Ukrainian President Volodymyr Zelenskiy said a truce with Russia covering the Black Sea and energy strikes was effective immediately on Tuesday and that he would ask Donald Trump to supply weapons and sanction Russia if Moscow broke the deals.

The United States said earlier it had made separate agreements with Kyiv and Moscow to ensure safe navigation in the Black Sea and to implement a ban on attacks on energy facilities in the two countries.

"The US side considers that our agreements come into force after their announcement by the US side," Zelenskiy told reporters at a news conference in Kyiv, adding that he did not trust Russia to honor the arrangements.

The accords are the first ones aimed at halting energy strikes since Russia launched its full-scale invasion in February 2022, triggering Europe's biggest conflict since World War Two. The fighting rages on across a 1,000-km (600-mile) front line.

The Ukrainian leader cautioned that the agreements did not set out a course of action if Russia broke them and that he would appeal directly to the US president if that happened.

"We have no faith in the Russians, but we will be constructive," he said.

He said US officials saw the energy ceasefire as covering attacks on other civilian infrastructure too and that ports should be covered by the Black Sea agreement.

Nightly Russian drone attacks have been a feature of life in big Ukrainian cities for many months. So have power outages as missiles have hammered the power grid. Kyiv has used drones to hit Russian oil refineries to raise the costs for its much larger foe.

Ukraine, Zelenskiy said, presented US officials during talks with a list of facilities that should be covered by the moratorium on energy strikes.

The deals were announced following two days of talks in Saudi Arabia between US and Ukrainian officials on the one hand and US and Russian officials on the other.

Ukrainian Defense Minister Rustem Umerov, who took part in the talks, wrote on X: "All parties agreed to develop measures for implementing the Presidents’ agreement to ban strikes against energy facilities of Ukraine and Russia."

The White House said in a joint statement with Russia that it would help Moscow restore its access to the world market for agricultural and fertilizer exports.

Zelenskiy said Ukraine had not agreed to put that in its statement with the US side.

"We believe that this is a weakening of position and sanctions," he said.

BLACK SEA WARNING

Kyiv will regard any movement of Russian naval vessels beyond the east of the Black Sea as a violation of the spirit of the agreements, Umerov said.

In such an event, Kyiv will have the right to self-defense, he said, implying that Ukraine could retaliate.

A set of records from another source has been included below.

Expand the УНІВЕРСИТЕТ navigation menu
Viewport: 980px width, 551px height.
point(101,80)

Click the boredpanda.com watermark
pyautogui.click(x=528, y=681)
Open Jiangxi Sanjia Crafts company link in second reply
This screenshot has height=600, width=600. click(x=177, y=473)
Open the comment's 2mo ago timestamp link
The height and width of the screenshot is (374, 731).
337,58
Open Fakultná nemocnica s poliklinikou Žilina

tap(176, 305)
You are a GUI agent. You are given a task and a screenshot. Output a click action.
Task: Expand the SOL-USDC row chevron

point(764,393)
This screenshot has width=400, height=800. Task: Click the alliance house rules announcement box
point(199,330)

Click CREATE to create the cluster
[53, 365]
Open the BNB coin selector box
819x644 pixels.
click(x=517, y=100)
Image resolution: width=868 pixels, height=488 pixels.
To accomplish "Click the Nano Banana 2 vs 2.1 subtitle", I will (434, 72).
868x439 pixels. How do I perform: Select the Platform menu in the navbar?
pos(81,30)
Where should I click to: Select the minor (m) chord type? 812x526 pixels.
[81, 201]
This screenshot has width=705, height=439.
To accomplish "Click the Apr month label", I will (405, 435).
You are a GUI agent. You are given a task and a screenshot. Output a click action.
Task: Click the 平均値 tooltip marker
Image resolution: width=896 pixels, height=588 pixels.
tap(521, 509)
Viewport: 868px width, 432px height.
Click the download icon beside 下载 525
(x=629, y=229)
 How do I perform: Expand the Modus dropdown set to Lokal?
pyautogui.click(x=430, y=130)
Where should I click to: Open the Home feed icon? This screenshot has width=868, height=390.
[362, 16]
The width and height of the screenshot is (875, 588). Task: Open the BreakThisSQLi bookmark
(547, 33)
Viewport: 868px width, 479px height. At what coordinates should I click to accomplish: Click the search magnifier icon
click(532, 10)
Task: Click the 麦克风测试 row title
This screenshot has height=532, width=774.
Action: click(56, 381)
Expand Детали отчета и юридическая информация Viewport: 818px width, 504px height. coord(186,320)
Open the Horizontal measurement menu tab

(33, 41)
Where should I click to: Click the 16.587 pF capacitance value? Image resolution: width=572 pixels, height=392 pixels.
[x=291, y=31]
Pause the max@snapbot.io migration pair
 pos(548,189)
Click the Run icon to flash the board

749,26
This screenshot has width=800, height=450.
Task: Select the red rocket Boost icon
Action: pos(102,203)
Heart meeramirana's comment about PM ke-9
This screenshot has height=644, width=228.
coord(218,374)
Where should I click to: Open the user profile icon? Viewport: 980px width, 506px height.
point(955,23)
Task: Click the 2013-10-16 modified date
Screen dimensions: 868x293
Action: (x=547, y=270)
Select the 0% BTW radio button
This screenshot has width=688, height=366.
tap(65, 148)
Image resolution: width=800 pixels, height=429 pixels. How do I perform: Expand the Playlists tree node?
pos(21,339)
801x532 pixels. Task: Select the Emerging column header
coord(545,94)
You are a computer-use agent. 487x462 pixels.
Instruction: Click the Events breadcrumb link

Kyiv, which has used naval drones and missiles to push Russia's Black Sea fleet back towards the east of the Black Sea, would welcome third countries supporting the implementation of the accords, Umerov said.

"The American side really wanted all of this not to fail, so they did not want to go into many details. But in any case we will have to understand answers to each of the details," Zelenskiy said.

Zelenskiy said that Türkiye could potentially be involved in monitoring in the Black Sea while Middle Eastern countries could track the energy truce, though he noted that had not been discussed yet with those countries.

Separately, Zelenskiy said the United States had presented Ukraine with an expanded version of a bilateral minerals deal that went beyond the initial framework agreement that the two sides agreed earlier but never signed.

Zelenskiy had been expected to sign a minerals deal opening up Ukraine's critical minerals to the United States during talks with Trump in the Oval Office last month, but did not when the meeting spiraled into acrimony in front of the world's media.

Zelenskiy said he had not been able to fully review the new proposal in detail yet, but that it did not include greater US involvement in Ukraine's nuclear power sector, something that has been floated by Washington in recent days.